C. Remaining Elements
Under the third and fourth elements, Plaintiff must demonstrate that the threatened injury outweighs any damage that the injunction might cause the defendant and that the injunction will not disserve the public interest. Sepulvado, 729 F.3d at 417. His allegations of irreparable harm do not amount to a constitutional violation at this stage in the proceedings, and in the absence of such a violation, federal courts are reluctant to interfere in the internal affairs of a state prison system. See Richie v. UTMB Hospital Galveston, No. 2:12-CV-322, 2012 WL 12871940, at *2 (S.D. Tex. Oct. 18, 2012) (citing Kahey v. Jones, 836 F.2d 948, 950 (5th Cir. 1988)).

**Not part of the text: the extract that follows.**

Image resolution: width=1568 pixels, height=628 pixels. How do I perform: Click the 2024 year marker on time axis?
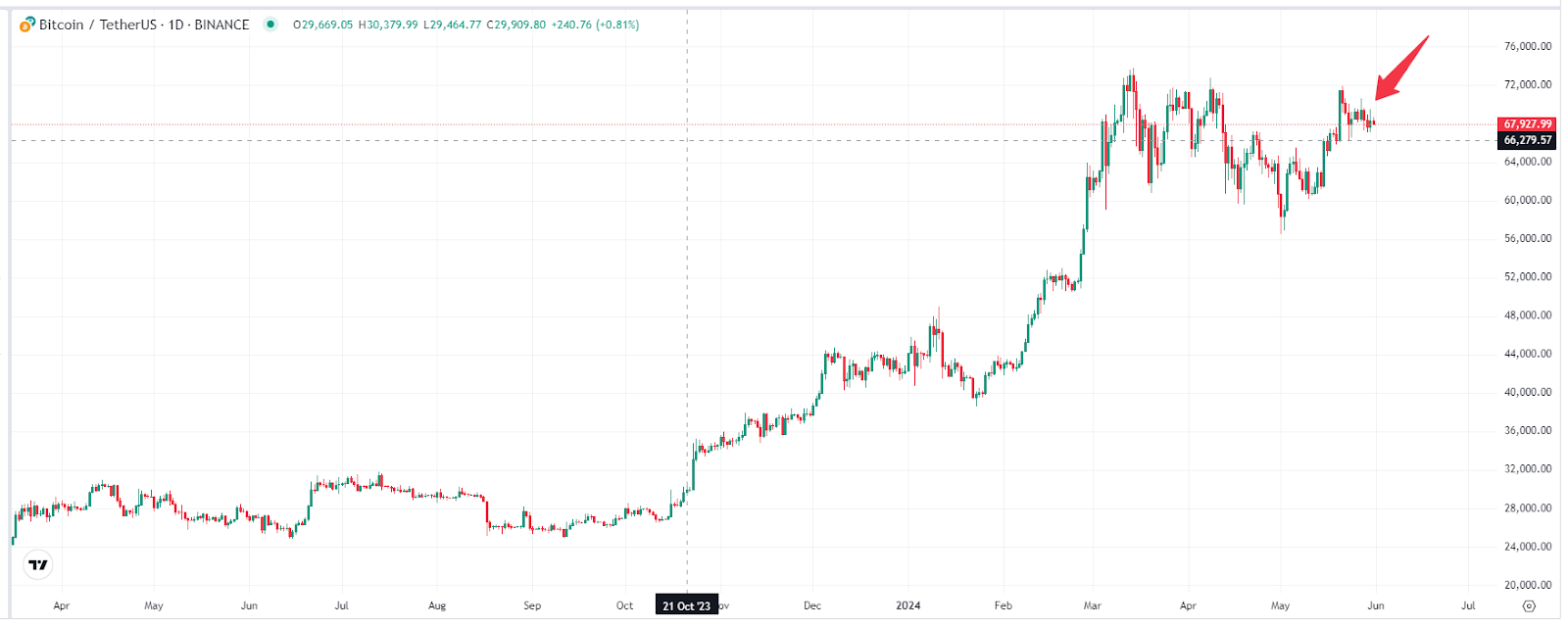(x=908, y=605)
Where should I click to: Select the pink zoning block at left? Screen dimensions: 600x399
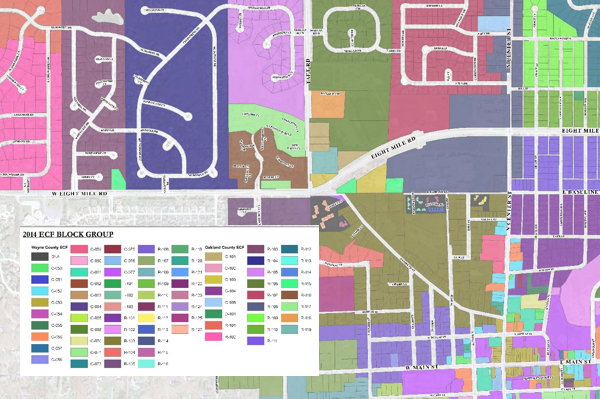point(31,115)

Lastly, interference with TDCJ policies related to housing assignments, as well as maintaining internal order and discipline, at this early stage in the proceedings would not be in the public's interest without a without a full opportunity for the facts to be developed beyond Plaintiff's allegations. See Kahey, 836 F.2d at 951. Accordingly, Plaintiff has failed to demonstrate either the third or fourth elements of the preliminary injunctive standard.
IV. RECOMMENDATION
For the foregoing reasons, it is respectfully recommended that Plaintiff's motion for preliminary injunctive relief (D.E. 58) be DENIED.

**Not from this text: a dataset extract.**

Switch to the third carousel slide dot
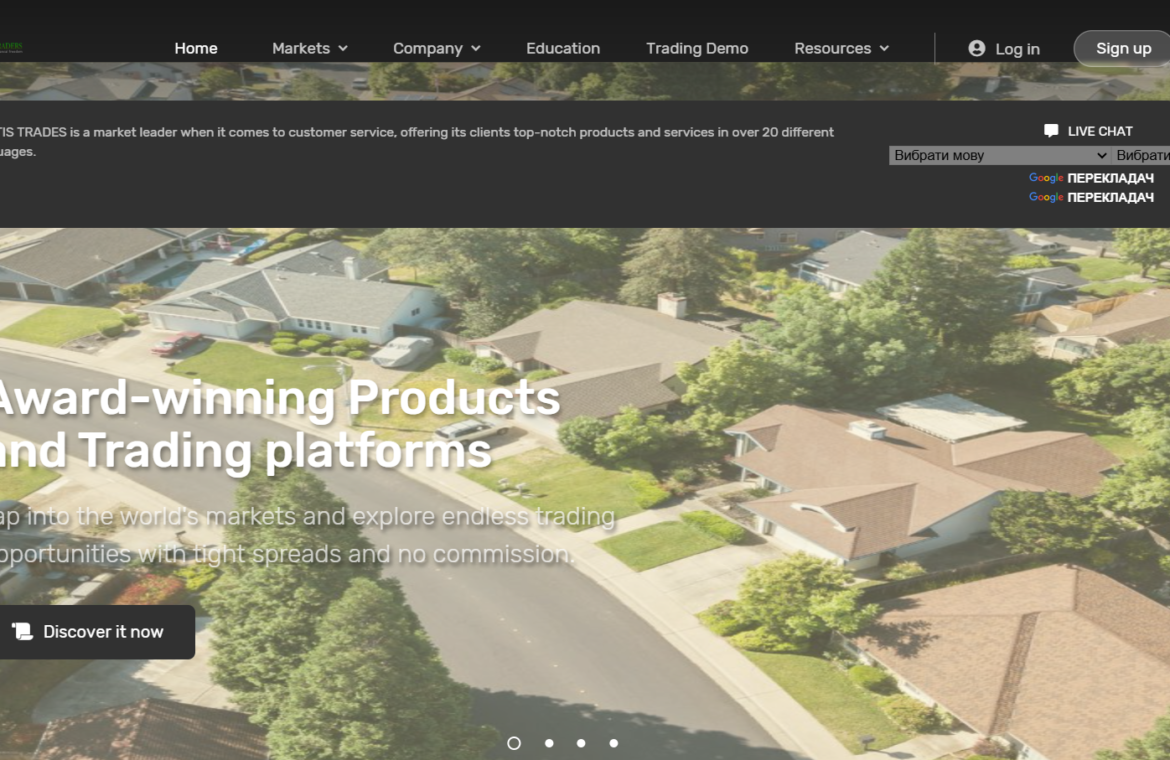The image size is (1170, 760). click(x=581, y=743)
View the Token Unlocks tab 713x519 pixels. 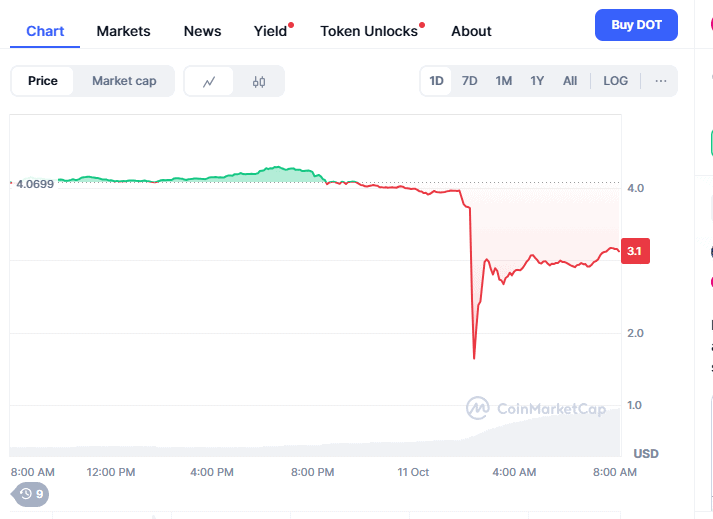[x=369, y=31]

Respectfully submitted this 25th day of May 2021.
/s/_________
Jason B. Libby
United States Magistrate Judge
NOTICE TO PARTIES
The Clerk will file this Memorandum and Recommendation and transmit a copy to each party or counsel. Within FOURTEEN (14) DAYS after being served with a copy of the Memorandum and Recommendation, a party may file with the Clerk and serve on the United States Magistrate Judge and all parties, written objections, pursuant to Fed. R. Civ. P. 72(b), 28 U.S.C. § 636(b)(1), General Order No. 2002-13, United States District Court for the Southern District of Texas.
A party's failure to file written objections to the proposed findings, conclusions, and recommendation in a magistrate judge's report and recommendation within FOURTEEN (14) DAYS after being served with a copy shall bar that party, except upon grounds of plain error, from attacking on appeal the unobjected-to proposed factual findings and legal conclusions accepted by the District Court. Douglass v. United Servs. Auto Ass'n, 79 F.3d 1415 (5th Cir. 1996) (en banc).
Spears v. McCotter, 766 F.2d 179 (5th Cir. 1985).